4.11. Plasma Lipid Parameters Analysis
For determination of the lipid profile, blood samples were collected at baseline (4 weeks age) and the end of the diet treatment period (24 weeks age). Plasma total cholesterol (TC) and triglyceride (TG) levels were measured using a colorimetric enzymatic kit (Ningbo Meikang Biological Technology Company, Ningbo, China) in accordance with the Richmond’s colorimetric procedure and Trinder’s colorimetric method. The assays were performed using an automatic biochemical analyzer DIRUI CS-T300 (Changchun Dirui Medical Polytron Technologies Inc., Changchun, China).

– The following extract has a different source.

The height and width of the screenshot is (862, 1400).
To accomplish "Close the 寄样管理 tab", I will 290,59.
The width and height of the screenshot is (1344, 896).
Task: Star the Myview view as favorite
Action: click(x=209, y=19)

4.12. Statistical Analysis
Data were expressed as the means ± SD and analyzed using the software package SPSS 16.0 (Chicago, IL, USA). One-way ANOVA and the Student-Newman-Keuls test for multiple comparisons were used to evaluate significant differences among the experimental groups. Student’s one-tailed t-tests were performed to evaluate the significance of any differences between the MALDI-TOF mass spectrometry data with the data from bisulfite sequencing between test groups. p < 0.05 was considered significant.